28/04/2014 09:20 EDT | Actualisé 28/06/2014 05:12 EDT

BANGUI, République centrafricaine - Au moins 16 personnes ont été abattues dans un coin reculé de la République centrafricaine, quand des dizaines d'hommes armés ont ouvert le feu dans un hôpital.

On compte au moins trois employés locaux de l'organisation humanitaire Médecins sans frontières parmi les victimes. C'est la première fois que des membres des MSF sont tués depuis que les violences sectaires ont éclaté dans ce pays, en décembre.

Ailleurs, au moins deux personnes ont été tuées quand un convoi qui transportaient 1300 musulmans dans le nord du pays a été attaqué.

MSF est la seule agence humanitaire encore active en République centrafricaine et elle continue à oeuvrer même dans les régions où se déroulent des combats.

MSF a confirmé la mort de trois de ses employés à Boguila, une ville du nord-ouest du pays située à proximité de la frontière avec le Tchad.

L'hôpital de Boguila a été attaqué après qu'il ait été encerclé par plus d'une quarantaine de rebelles armés, samedi.
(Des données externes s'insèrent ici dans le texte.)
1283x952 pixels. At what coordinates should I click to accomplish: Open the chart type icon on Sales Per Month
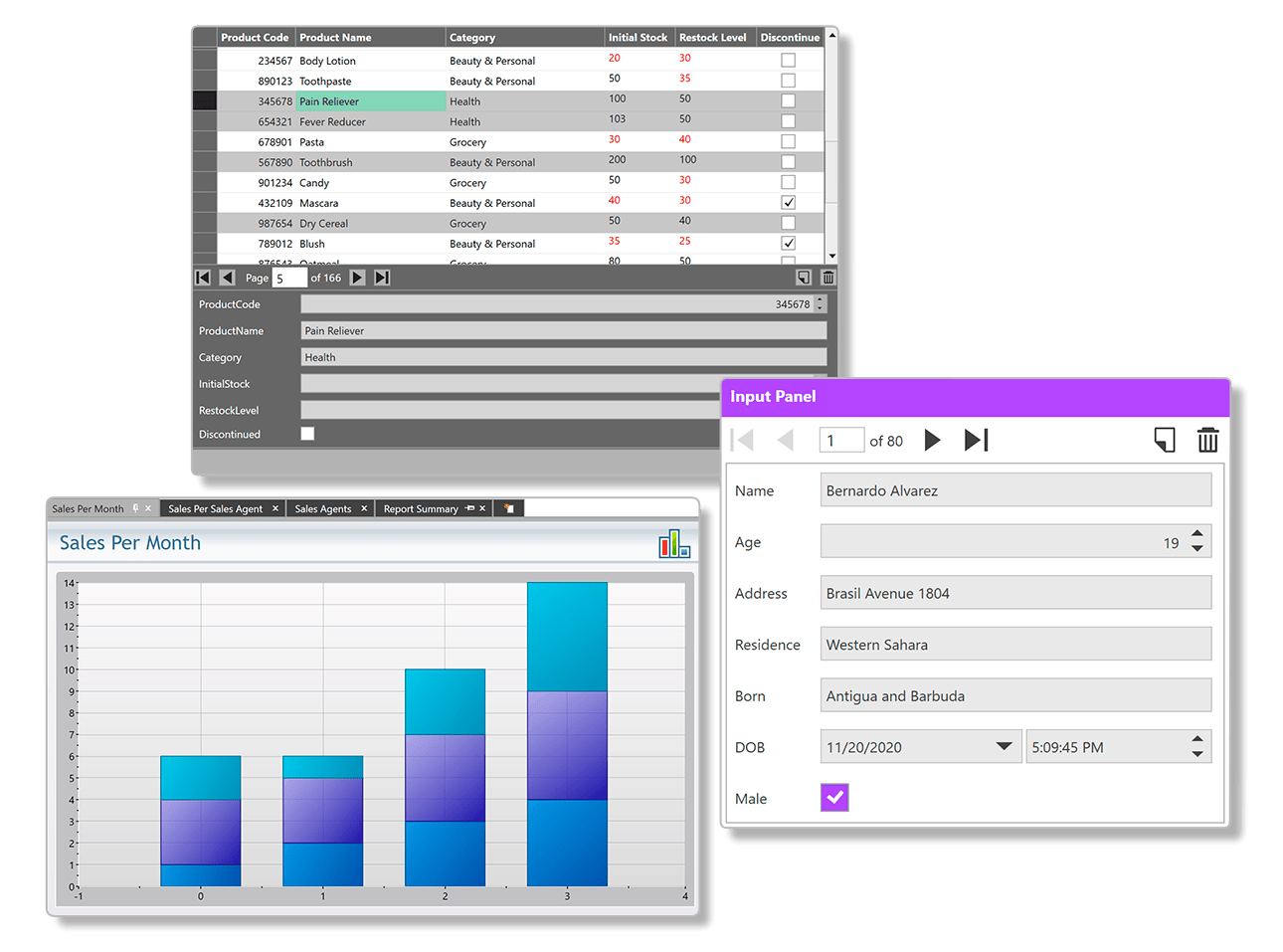pyautogui.click(x=672, y=542)
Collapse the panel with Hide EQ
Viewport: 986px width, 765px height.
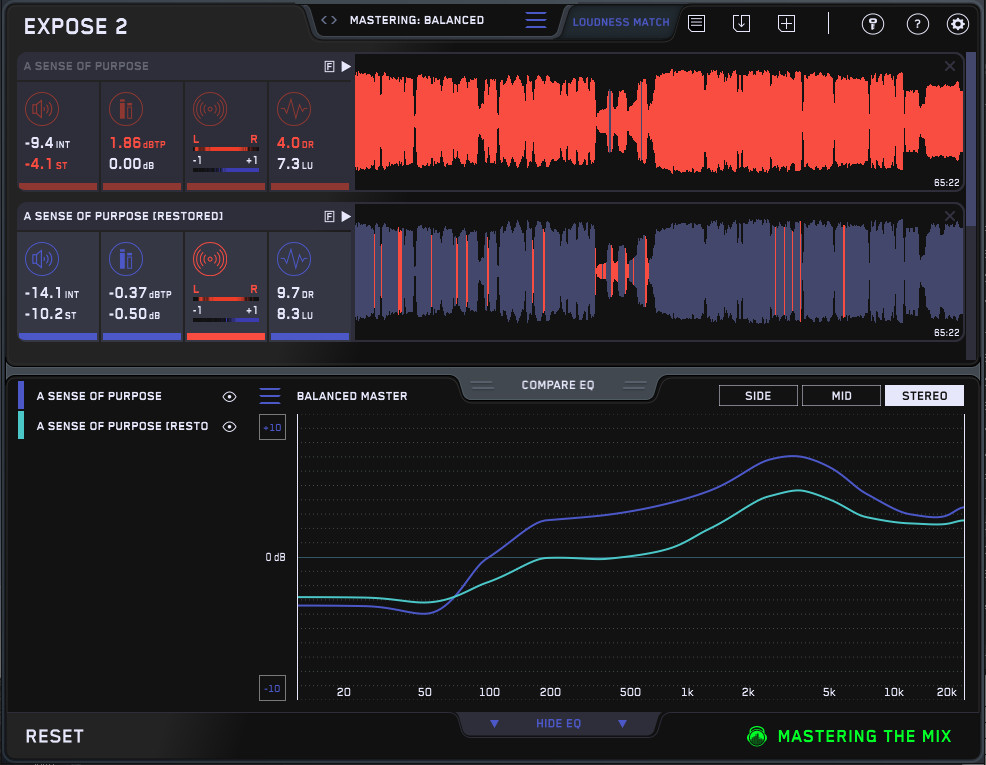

À l'intérieur, des membres de MSF rencontraient des dizaines de leaders locaux originaires de la région. Des témoins affirment que les rebelles s'étaient rendus à l'hôpital pour réclamer de l'argent, avant d'ouvrir le feu contre la réunion.

«Si certains des hommes armés ont cambriolé le bureau de MSF à la pointe des armes et tiré des coups en l'air, d'autres hommes armés se sont approchés de l'endroit où s'étaient rassemblés des employés de MSF et des leaders communautaires, a indiqué l'organisation lundi. Sans provocation, les hommes armés ont ouvert le feu dans la foule, faisant des morts et des blessés graves.»

Le groupe entend maintenant suspendre ses activités à Boguila, a dit le directeur de MSF en République centrafricaine, Stefano Argenziano.

«Si nous demeurons déterminés à offrir une aide humanitaire à la communauté, nous devons également tenir compte de la sécurité de notre personnel, a-t-il dit. En réponse à ce geste inimaginable, nous nous demandons aussi si nous pouvons poursuivre nos activités dans d'autres secteurs.»

Un parlementaire local a déploré que la population soit laissée entièrement à la merci des rebelles du mouvement Seleka, qui sont blâmés pour de multiples atrocités lors de leur bref règne de 10 mois l'an dernier.

Près de 2000 militaires français et 5000 soldats de l'Union africaine tentent de stabiliser la République centrafricaine. Des milliers de Casques bleus onusiens sont aussi attendus en septembre.